Records to process:
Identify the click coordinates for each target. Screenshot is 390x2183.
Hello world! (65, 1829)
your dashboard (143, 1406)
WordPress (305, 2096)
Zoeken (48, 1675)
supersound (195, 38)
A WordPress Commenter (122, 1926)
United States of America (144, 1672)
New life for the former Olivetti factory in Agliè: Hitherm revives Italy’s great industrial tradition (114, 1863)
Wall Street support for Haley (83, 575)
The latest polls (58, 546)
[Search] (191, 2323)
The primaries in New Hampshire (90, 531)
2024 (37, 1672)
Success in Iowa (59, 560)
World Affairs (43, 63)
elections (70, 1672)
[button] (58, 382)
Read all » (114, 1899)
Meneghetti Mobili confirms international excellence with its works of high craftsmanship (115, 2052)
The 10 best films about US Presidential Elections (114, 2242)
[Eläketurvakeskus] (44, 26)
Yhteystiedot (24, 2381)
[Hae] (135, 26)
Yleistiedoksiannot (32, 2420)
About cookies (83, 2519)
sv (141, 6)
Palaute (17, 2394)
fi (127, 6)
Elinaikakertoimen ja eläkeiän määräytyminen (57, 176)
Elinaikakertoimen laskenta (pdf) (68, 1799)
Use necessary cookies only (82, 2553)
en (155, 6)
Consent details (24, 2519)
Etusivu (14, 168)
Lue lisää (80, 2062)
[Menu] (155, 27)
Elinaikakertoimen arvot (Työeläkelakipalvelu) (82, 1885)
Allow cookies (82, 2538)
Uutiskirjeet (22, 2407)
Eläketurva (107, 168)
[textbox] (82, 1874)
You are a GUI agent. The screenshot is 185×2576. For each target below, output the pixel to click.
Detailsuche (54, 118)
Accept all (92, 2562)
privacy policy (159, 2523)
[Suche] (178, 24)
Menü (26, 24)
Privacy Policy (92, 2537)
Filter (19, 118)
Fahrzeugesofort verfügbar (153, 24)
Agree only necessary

Brief: Give back exactly the lines above starting at the line where "Elinaikakertoimen ja eläkeiän" appears and ending at the line where "[Menu] (155, 27)" appears, both included, with no other lines.

Written response:
Elinaikakertoimen ja eläkeiän määräytyminen (57, 176)
Elinaikakertoimen laskenta (pdf) (68, 1799)
Use necessary cookies only (82, 2553)
en (155, 6)
Consent details (24, 2519)
Etusivu (14, 168)
Lue lisää (80, 2062)
[Menu] (155, 27)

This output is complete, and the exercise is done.